*Data listing*.
====================

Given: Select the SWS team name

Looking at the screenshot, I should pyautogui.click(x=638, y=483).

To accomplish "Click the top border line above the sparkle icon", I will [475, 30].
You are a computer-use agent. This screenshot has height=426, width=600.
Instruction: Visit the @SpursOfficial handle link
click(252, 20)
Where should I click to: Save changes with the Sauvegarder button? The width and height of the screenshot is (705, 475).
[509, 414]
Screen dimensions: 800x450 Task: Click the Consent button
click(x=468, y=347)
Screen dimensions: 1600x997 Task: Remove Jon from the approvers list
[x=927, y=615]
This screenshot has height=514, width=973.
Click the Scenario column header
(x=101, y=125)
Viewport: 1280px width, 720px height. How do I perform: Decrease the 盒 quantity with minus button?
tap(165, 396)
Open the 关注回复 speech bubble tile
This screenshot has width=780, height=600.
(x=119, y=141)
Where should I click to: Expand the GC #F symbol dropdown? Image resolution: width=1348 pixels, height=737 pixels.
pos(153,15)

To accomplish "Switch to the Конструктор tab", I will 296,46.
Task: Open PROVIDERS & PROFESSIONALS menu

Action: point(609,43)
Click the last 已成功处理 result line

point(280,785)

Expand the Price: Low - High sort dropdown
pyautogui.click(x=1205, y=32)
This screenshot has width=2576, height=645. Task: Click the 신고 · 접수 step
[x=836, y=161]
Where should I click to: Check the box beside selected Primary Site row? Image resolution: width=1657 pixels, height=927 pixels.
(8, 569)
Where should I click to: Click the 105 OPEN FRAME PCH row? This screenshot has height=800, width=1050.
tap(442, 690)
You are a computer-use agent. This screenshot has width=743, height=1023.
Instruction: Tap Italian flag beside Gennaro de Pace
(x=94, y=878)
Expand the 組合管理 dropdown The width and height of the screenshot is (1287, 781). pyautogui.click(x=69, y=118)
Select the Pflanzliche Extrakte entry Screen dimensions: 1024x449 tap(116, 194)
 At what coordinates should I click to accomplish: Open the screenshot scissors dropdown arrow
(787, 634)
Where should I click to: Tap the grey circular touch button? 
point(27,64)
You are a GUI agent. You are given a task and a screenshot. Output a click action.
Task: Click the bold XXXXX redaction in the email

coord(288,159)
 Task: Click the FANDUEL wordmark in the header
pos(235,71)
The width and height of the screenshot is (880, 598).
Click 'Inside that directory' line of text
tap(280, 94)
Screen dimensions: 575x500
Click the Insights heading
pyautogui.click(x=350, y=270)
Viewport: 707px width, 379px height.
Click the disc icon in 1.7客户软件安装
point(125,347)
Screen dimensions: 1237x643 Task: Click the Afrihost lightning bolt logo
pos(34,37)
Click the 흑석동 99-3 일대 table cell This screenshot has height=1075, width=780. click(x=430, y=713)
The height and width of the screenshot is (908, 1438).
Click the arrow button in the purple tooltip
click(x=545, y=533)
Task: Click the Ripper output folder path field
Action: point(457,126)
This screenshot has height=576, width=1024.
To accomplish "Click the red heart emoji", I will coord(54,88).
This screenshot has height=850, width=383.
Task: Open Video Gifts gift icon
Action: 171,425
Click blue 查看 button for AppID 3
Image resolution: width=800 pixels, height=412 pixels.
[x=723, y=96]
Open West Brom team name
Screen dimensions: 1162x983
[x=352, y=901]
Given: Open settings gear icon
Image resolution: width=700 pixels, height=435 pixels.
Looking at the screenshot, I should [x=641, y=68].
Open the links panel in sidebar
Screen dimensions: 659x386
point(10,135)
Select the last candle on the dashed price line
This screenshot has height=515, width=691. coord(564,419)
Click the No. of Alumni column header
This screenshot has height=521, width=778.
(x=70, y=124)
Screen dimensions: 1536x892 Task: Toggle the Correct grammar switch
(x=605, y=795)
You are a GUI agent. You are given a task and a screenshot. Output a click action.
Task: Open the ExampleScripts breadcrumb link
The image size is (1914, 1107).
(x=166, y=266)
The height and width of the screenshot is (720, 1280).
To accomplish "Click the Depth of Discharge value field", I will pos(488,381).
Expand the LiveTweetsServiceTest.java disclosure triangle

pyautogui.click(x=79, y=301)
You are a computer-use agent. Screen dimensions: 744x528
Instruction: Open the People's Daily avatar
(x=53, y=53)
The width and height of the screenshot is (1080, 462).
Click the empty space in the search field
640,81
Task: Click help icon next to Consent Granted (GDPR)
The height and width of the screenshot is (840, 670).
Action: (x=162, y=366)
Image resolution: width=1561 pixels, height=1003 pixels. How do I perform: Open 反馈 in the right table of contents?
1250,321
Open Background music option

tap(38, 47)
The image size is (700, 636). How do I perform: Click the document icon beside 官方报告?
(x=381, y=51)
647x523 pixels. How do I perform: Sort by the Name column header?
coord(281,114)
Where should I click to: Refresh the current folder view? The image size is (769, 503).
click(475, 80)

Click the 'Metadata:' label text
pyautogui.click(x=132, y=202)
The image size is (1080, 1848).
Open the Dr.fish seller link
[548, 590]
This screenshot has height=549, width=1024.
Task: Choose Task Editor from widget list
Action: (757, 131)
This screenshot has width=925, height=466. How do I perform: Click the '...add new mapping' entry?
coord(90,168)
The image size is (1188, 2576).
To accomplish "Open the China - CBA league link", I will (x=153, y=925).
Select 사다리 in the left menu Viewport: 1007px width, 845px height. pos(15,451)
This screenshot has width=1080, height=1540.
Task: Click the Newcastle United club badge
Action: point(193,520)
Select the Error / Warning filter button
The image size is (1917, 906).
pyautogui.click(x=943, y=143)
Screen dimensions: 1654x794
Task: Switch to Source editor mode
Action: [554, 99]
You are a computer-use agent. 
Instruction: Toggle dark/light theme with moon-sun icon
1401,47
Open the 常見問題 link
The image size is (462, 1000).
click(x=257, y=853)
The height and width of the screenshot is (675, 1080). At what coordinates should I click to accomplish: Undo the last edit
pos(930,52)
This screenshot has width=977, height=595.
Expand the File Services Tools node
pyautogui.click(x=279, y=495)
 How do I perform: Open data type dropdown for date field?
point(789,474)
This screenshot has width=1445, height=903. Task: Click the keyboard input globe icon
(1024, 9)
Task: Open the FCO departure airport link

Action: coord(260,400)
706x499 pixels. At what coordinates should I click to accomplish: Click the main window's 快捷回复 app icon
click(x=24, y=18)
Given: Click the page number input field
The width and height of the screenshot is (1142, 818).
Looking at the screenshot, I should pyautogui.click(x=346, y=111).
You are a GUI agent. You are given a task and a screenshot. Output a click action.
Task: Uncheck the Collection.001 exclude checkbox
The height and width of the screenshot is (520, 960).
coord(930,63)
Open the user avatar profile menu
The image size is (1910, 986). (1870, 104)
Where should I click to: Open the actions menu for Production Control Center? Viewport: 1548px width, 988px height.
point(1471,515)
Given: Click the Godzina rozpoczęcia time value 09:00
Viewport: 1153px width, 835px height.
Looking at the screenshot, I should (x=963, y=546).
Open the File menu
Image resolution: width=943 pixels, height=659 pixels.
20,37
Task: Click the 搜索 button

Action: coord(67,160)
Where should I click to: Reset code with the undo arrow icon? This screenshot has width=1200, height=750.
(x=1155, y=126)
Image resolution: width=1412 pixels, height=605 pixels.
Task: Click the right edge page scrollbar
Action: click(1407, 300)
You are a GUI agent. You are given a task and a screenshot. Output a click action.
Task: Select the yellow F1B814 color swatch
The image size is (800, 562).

====================

*Problem description*.
Scan the data above and copy every line with "computer" in it.

*Exercise solution*.
You are a computer-use agent. This screenshot has height=426, width=600.
You are a computer-use agent. This screenshot has width=743, height=1023.
You are a computer-use agent. Screen dimensions: 744x528
You are a computer-use agent. 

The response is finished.